Oliver's road to running for Congress has been similarly long and unconventional, and her personal story may be what's resonating with rural voters. She grew up poor south of Dallas, was a runaway by 17, and pregnant while still in high school. She raised her kids while going to law school and has turned that education into a career in tax law and health care, two issues at the forefront of her campaign. She's on the board of directors at Central Health.
Perri, meanwhile, has spent his adult life representing criminal defendants, and helping those wrongfully arrested by having those incidents wiped from their permanent records. He founded the UT Law Expunction Project in 2014 to do just that for indigent clients. And for the past three years he's served on the board of the Austin Criminal Defense Lawyer's Association.

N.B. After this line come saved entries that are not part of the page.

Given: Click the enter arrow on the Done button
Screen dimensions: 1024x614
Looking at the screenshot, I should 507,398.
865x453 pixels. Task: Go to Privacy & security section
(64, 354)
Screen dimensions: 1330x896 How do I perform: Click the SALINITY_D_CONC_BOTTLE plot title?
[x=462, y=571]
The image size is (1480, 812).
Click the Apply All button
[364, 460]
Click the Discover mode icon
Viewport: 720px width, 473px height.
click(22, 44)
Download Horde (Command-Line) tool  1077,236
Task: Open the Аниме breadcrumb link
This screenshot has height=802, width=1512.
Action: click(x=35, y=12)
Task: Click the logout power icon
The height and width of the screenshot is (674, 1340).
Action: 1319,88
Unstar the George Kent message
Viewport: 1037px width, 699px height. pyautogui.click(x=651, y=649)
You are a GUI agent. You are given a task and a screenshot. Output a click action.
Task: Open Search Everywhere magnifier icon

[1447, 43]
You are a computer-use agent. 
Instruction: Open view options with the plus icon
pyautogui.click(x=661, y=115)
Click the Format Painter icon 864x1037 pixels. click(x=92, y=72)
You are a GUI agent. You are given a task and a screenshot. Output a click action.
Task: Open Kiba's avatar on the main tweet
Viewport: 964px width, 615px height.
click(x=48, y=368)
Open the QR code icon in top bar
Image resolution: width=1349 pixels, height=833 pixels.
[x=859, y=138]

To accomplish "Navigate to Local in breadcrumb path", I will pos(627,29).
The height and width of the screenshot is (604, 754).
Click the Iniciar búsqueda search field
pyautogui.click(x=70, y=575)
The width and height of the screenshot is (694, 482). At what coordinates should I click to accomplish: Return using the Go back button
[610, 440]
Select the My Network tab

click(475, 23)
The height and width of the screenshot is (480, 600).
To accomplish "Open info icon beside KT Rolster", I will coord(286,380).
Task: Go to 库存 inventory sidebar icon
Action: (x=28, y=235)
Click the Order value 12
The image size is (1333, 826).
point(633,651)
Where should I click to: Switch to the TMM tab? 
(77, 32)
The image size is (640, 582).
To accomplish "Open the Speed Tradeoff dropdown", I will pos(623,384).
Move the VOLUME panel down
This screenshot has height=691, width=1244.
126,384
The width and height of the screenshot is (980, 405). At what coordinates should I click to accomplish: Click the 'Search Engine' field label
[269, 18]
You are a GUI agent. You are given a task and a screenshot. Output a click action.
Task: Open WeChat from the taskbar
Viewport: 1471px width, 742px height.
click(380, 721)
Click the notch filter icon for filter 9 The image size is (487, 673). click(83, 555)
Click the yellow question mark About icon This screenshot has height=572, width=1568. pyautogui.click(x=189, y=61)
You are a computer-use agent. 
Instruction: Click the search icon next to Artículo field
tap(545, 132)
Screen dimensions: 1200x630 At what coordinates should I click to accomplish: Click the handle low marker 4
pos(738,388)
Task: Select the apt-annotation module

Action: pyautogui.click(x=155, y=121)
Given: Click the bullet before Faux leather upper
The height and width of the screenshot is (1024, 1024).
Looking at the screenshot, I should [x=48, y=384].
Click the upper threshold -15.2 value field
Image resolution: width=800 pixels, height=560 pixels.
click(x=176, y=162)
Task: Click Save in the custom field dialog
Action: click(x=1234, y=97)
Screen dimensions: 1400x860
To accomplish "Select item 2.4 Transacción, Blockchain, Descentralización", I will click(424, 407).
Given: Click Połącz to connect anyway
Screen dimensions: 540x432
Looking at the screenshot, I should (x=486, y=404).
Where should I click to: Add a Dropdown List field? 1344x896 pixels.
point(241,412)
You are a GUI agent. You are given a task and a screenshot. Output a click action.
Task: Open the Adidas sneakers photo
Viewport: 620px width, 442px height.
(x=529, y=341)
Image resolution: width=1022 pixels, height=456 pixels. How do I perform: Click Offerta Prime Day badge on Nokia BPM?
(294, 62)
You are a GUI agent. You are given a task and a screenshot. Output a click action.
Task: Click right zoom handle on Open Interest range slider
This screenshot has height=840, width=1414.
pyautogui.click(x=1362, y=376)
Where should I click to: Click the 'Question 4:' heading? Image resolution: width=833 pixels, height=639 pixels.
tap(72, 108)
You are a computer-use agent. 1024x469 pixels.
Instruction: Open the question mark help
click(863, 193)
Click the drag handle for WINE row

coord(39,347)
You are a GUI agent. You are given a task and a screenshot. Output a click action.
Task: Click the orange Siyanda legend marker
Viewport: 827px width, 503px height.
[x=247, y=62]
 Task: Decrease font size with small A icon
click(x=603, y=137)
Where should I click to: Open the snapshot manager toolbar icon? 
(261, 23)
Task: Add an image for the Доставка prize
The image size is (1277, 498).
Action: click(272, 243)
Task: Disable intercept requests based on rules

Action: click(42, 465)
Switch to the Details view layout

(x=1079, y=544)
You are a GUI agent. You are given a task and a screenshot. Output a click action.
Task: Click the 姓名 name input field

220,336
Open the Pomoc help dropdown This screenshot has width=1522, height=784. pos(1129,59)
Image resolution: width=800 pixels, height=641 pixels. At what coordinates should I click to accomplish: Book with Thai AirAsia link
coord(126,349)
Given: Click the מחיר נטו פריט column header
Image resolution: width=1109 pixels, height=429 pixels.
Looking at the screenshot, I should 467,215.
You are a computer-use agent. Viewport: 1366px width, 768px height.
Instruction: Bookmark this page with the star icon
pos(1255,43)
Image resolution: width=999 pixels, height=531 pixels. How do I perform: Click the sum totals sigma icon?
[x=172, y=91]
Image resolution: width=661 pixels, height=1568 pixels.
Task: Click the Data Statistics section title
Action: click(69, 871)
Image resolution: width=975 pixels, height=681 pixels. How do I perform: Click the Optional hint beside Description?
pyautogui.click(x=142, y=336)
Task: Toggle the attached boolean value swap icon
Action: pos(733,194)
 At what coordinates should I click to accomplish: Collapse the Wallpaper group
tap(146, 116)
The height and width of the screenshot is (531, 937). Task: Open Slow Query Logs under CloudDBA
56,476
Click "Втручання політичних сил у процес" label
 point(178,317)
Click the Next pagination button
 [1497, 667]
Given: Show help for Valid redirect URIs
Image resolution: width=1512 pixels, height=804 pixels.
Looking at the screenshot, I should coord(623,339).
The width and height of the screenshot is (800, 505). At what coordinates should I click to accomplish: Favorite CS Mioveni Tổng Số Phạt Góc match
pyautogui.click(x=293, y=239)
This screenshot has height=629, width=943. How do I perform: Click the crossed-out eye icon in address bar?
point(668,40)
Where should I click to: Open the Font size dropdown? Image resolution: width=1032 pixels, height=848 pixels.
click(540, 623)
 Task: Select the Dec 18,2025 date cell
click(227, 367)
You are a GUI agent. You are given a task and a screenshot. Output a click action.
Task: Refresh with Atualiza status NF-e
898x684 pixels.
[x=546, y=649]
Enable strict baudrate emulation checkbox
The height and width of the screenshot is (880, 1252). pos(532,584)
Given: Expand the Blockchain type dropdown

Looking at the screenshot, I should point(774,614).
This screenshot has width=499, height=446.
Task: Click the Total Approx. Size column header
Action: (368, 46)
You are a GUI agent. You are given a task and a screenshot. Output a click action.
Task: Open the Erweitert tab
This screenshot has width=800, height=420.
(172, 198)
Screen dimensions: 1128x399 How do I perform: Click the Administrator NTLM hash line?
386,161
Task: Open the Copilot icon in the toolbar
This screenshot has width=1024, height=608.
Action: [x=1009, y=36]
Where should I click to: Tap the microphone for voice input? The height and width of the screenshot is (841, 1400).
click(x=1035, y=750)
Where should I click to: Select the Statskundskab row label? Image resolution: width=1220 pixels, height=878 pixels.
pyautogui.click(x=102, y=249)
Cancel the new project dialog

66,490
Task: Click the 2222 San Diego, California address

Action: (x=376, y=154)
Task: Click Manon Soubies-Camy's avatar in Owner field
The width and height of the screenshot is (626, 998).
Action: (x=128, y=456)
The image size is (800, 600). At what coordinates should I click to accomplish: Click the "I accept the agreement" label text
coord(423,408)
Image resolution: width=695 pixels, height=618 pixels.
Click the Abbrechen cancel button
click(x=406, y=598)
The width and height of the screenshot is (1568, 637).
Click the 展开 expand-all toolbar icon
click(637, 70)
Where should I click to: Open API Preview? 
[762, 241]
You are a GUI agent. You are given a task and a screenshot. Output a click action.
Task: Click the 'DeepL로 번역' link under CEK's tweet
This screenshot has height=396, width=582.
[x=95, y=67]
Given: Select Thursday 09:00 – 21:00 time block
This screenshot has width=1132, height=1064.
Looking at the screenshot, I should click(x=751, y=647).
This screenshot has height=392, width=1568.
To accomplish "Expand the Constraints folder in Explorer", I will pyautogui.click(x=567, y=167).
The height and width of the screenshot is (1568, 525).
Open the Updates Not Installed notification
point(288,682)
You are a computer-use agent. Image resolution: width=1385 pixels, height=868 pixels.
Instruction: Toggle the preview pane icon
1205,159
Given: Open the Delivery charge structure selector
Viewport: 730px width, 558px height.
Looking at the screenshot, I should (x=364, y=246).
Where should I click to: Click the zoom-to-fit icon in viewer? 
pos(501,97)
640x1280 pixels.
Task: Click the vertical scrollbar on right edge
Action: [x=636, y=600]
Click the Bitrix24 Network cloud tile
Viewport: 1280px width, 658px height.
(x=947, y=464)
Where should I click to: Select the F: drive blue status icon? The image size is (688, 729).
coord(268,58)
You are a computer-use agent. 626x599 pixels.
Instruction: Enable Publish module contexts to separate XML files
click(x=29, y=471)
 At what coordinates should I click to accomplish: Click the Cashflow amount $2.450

Perri is running primarily against corporate and special interests, and in that vein has earned the endorsement of Our Revolution. He carries more endorsements in general – particularly among established organizations in Austin – though Oliver has received two important supporters, primary opponents Kathi Thomas and West Hansen, who together took 13,500 votes.
Both candidates agree that they're running on similarly progressive platforms, with a general attention toward (actually) draining the swamp – namely car salesman turned Texas Motor Vehicle Board member turned Republican Congressman Roger Williams – and putting American democracy back in the hands of the American people. If either are representing District 25 in 2019, it'll be a good deal for those people.